1. Prison Born 01:59
2. The Ancient Covenant 04:02
3. Shape Shifters (Instrumental) 00:44
4. Coldly Calculated Design 03:41
5. Xenochrist 05:01
6. Sons of Belial 04:46
7. Legion of the Serpent 04:27
8. Planetary Duality I: Hideous Revelation 01:34
9. Planetary Duality II: A Prophecies Fruition 05:28
Bonustrack (Australian Release)
10. The Ancient Covenant (Demo) 04:00
Total playing time 31:42

Chronique @ Arachnid

09 Novembre 2008
N'étant pas un fan absolu de The Faceless après l'écoute de leur première galette, "Akeldama", je reste sur mes gardes en écoutant ce nouvel opus. Et quelle n'est pas ma surprise ! Du death technique puissant et très compact. Pas de fioritures, pas d'erreurs : que du bon !

Contrairement à leur précédent disque, nous avons ici un son exemplaire, des riffs monstrueusement bien maîtrisés, loin de la mouvance deathcore agrémentée de synthé mélodieux (tout comme leurs potes de Born Of Osiris). Les chansons sont beaucoup plus complexes, tout en restant harmonieuses et plaisantes. On repense immédiatement à Origin, Cynic, voire même le dernier Gojira en écoutant "Planetary Duality" : du chant clair de-ci de-là, des contretemps bien placés, et même une voix électronique retravaillée au vocoder tout comme "A Sight To Behold" de nos amis landais.

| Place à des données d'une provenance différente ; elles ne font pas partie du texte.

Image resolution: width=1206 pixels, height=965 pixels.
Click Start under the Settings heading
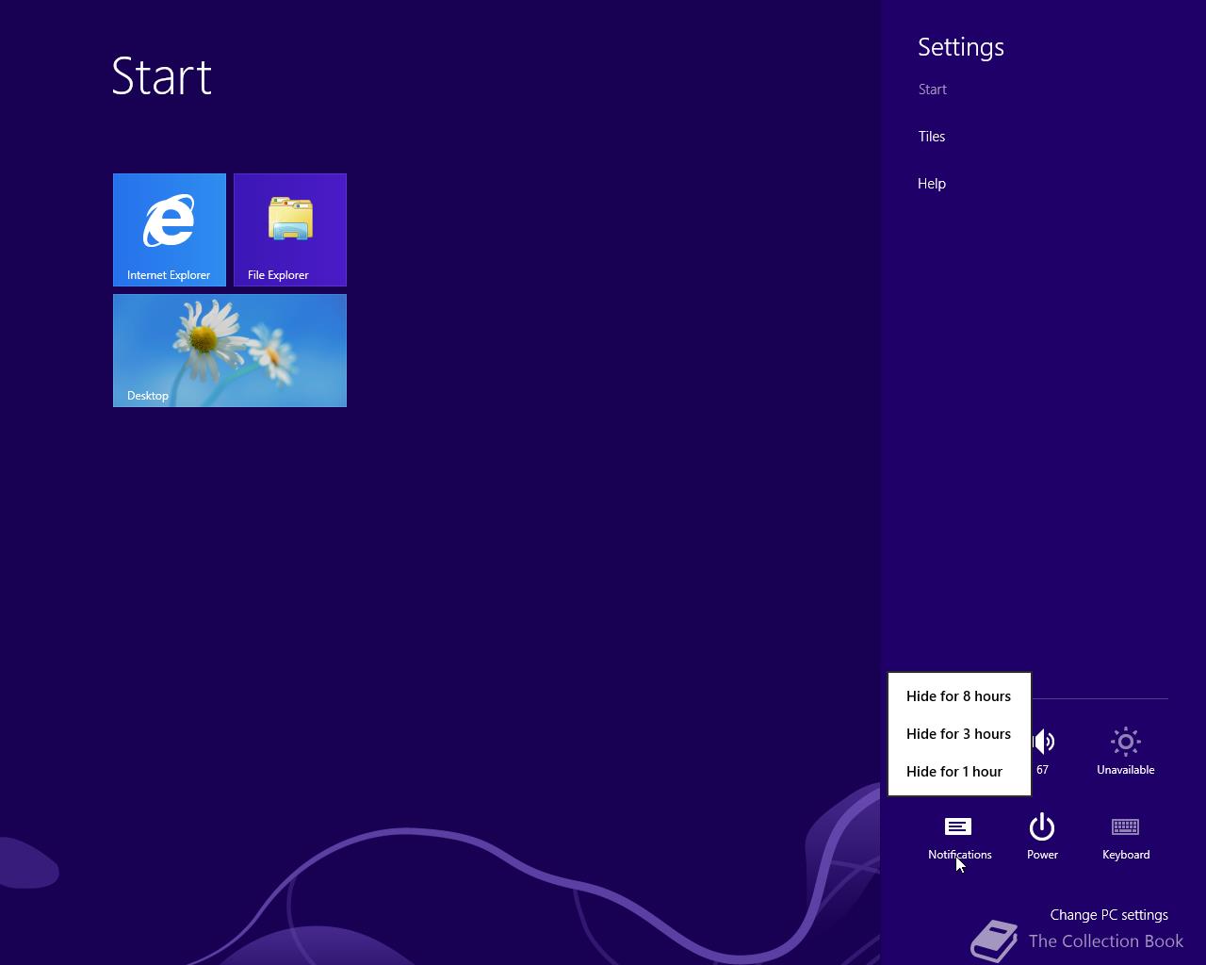[932, 89]
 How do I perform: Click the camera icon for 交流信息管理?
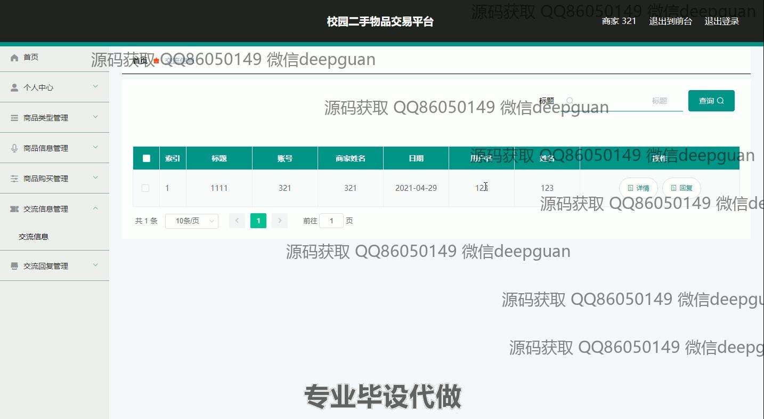tap(14, 209)
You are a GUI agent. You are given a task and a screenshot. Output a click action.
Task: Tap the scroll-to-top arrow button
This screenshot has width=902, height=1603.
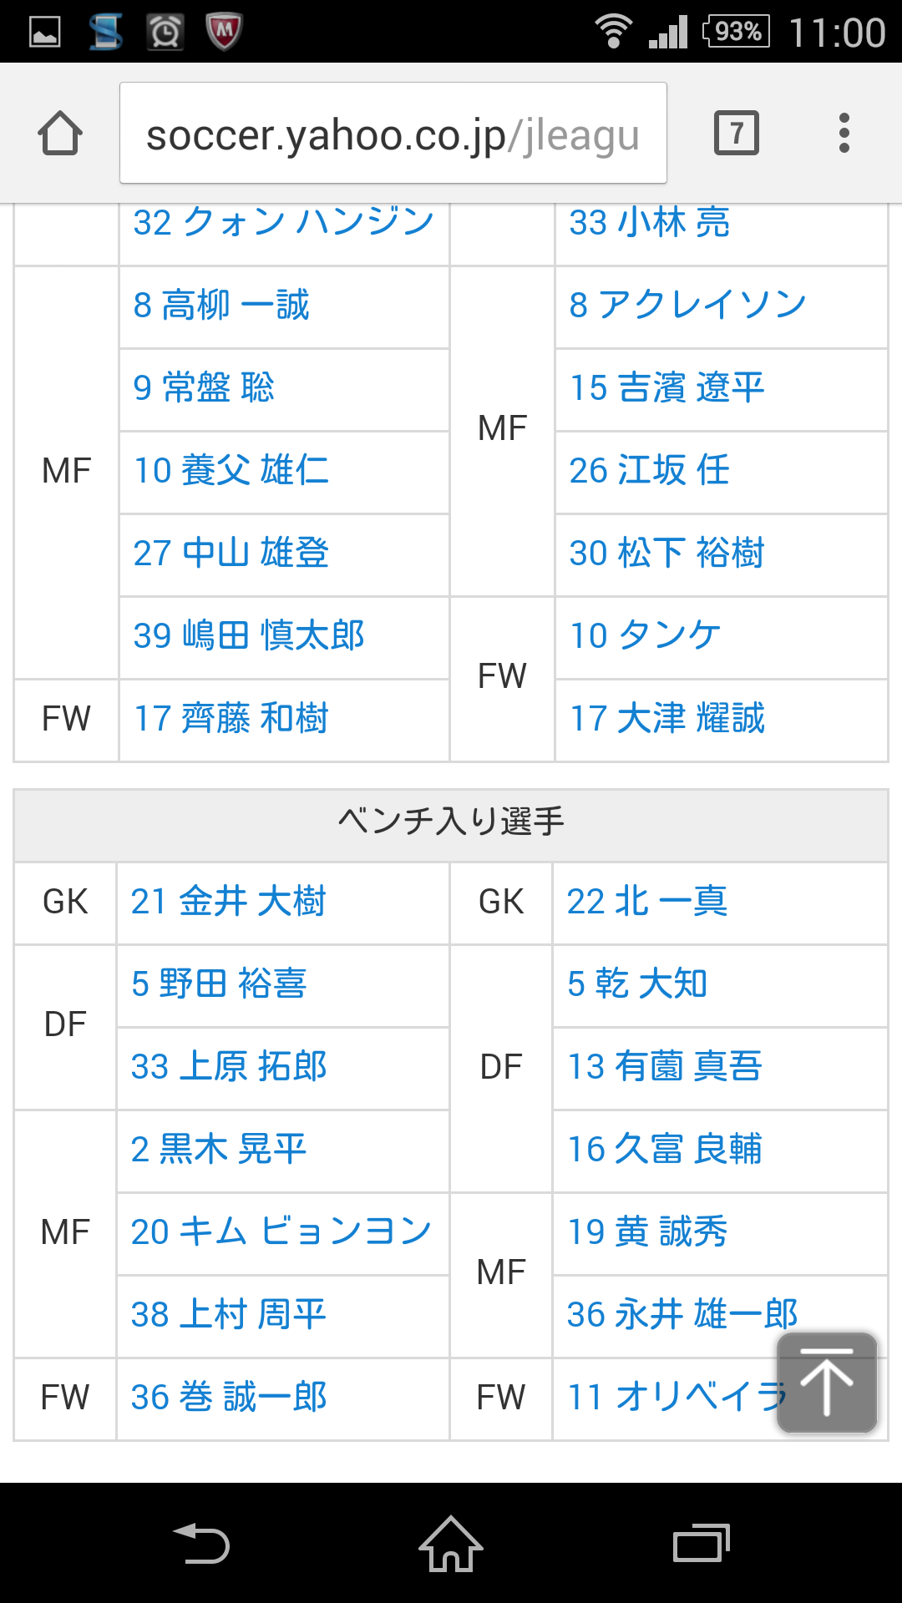[827, 1383]
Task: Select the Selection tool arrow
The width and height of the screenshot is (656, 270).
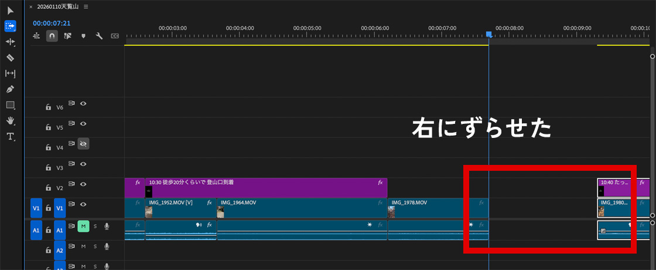Action: [10, 10]
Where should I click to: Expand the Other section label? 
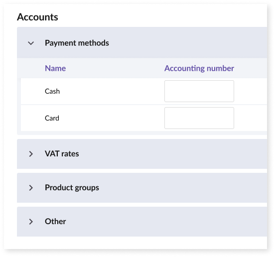pos(55,222)
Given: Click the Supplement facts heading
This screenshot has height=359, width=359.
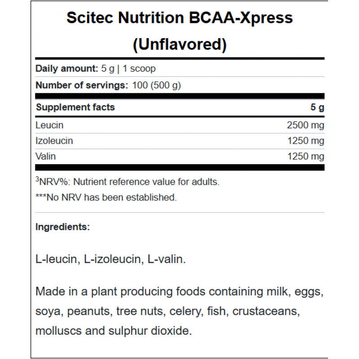Looking at the screenshot, I should [x=75, y=107].
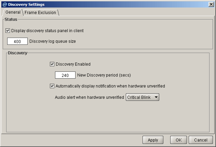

Une grosse influence Black Metal norvégien vient ponctuer cet album (en témoigne l'intro "Shape Shifters"). Des titres comme "Coldly Calculated Design" ou encore "Sons of Belial" proposent une diversité de riffs tous aussi excellents les uns que les autres, d'une continuité et d'une précision sans pareil.

Le titre le plus percutant reste sans aucune hésitation "Xeno Christ" : parfait en tout point. Un côté black metal très appuyé, de sublimes mélodies qui entrecoupent des riffs techniques (aaaah ce solo !) et une batterie aussi incontrôlable que totalement maitrisée. Un titre incroyablement mis en place pour se faire une idée du potentiel de nos jeunes amis venant tout droit de la Cité des Anges !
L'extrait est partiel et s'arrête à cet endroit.